**Selected excerpt**
.....

Before starting to rebuild replications by executing the ha_make_slavedb.sh script, stop the HA service of the slave node and configure the ha_make_slavedb.sh script as shown below. Configure the host name of the master node to replicate (nodeA) to target_host and configure the home directory of the replication log (default value: $CUBRID_DATABASES) to repl_log_home.
[nodeB]$ cubrid heartbeat stop
[nodeB]$ cd $CUBRID/share/scripts/ha
[nodeB]$ vi ha_make_slavedb.sh
target_host=nodeA
After configuration, execute the ha_make_slavedb.sh script on the slave node.
[nodeB]$ cd $CUBRID/share/scripts/ha
[nodeB]$ ./ha_make_slavedb.sh
When any error occurs while executing the script in step-by-step order, or if the script should be restarted before being stopped by entering n, you can enter s for the steps which have been succeeded and go to the next step.
- At this step, enter the password of a Linux account and password of DBA, the CUBRID database account, for HA rebuilding replication. Enter y to the question.
##### step 1 ################################################################### # # get HA/replica user password and DBA password # # * warning !!! # - Because ha_make_slavedb.sh use expect (ssh, scp) to control HA/replica node, # the script has to know these passwords. # ################################################################################ continue ? ([y]es / [n]o / [s]kip) : yEnter the password of a Linux account of the HA node and the password of DBA, the CUBRID database account. If you have not changed the password of DBA after installing CUBRID, press the <Enter> key without entering the password of DBA.
HA/replica cubrid_usr's password : HA/replica cubrid_usr's password : testdb's DBA password : Retype testdb's DBA password :
- At this step, check whether the environment variables of the slave node are correct. Enter y to the question.

.....

**Data extract**
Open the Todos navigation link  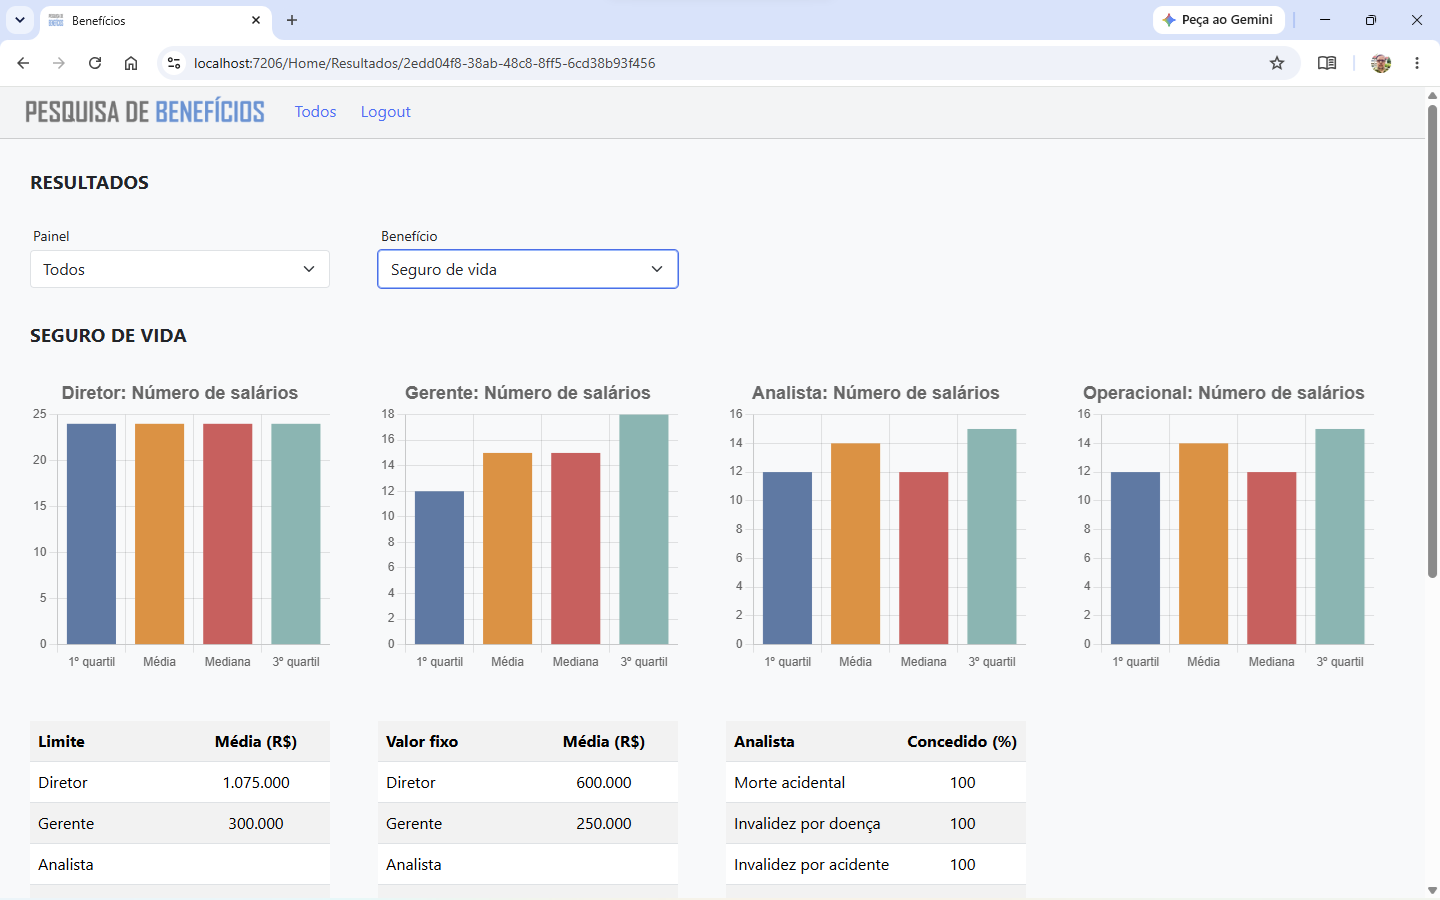pos(315,112)
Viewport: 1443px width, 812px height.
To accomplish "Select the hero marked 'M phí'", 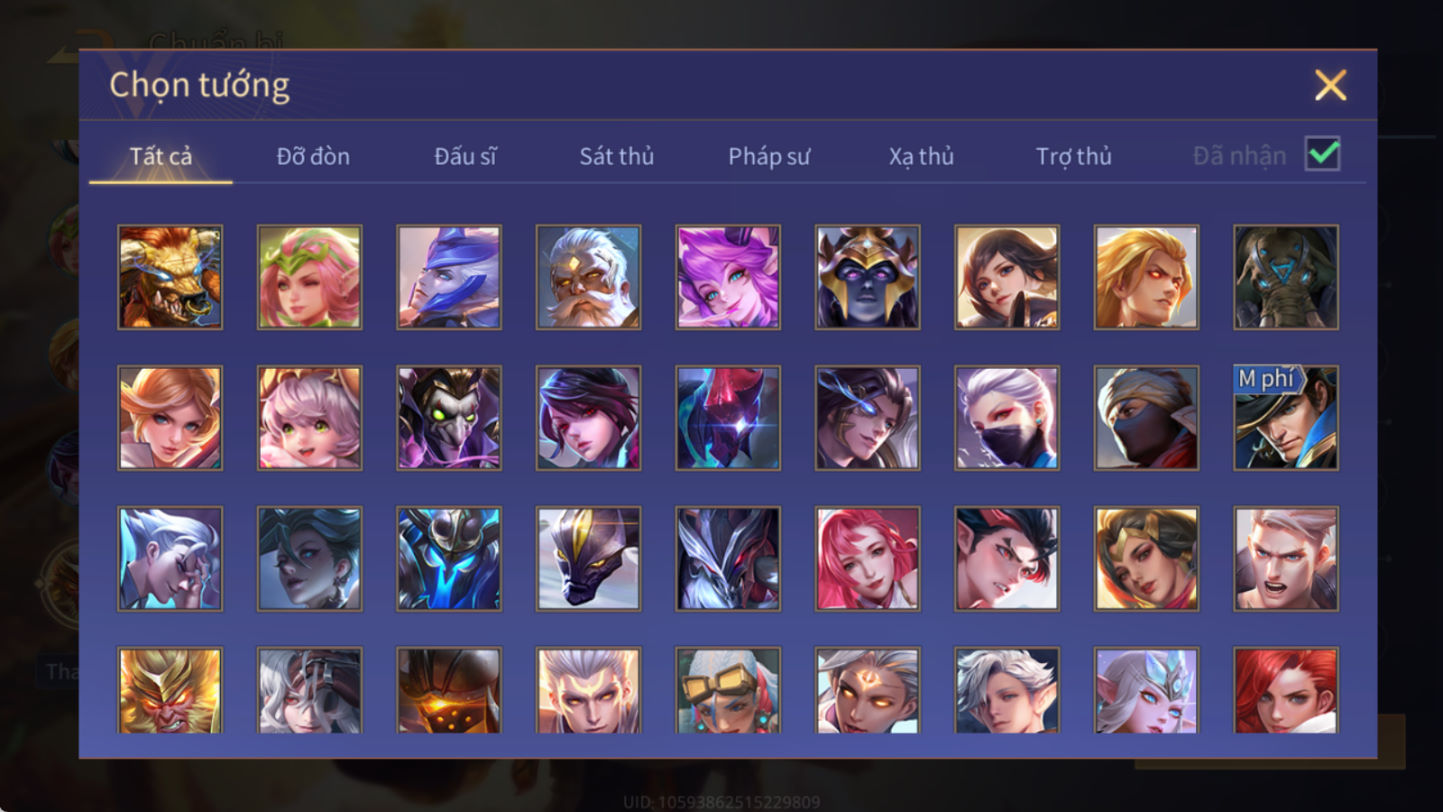I will pos(1286,418).
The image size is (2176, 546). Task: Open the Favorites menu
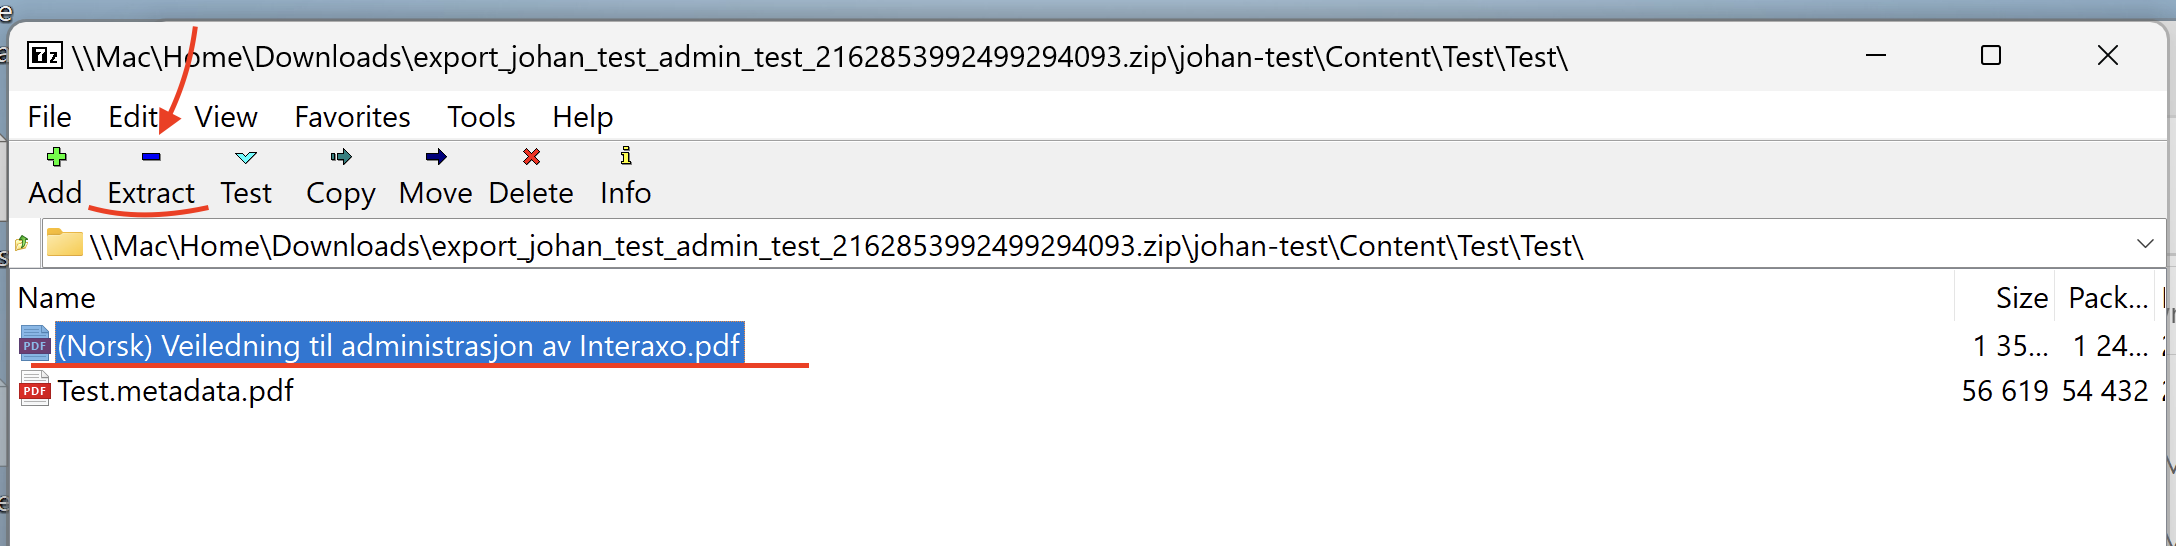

.....

**Problems to solve**
**1.** List each distinct command that the replication rebuild instructions show being entered at the [nodeB]$ prompt.
**2.** According to the replication rebuild instructions, what is the default value of repl_log_home?

**Results for the exercise**
**1.**
- cubrid heartbeat stop
- cd $CUBRID/share/scripts/ha
- vi ha_make_slavedb.sh
- ./ha_make_slavedb.sh

**2.** $CUBRID_DATABASES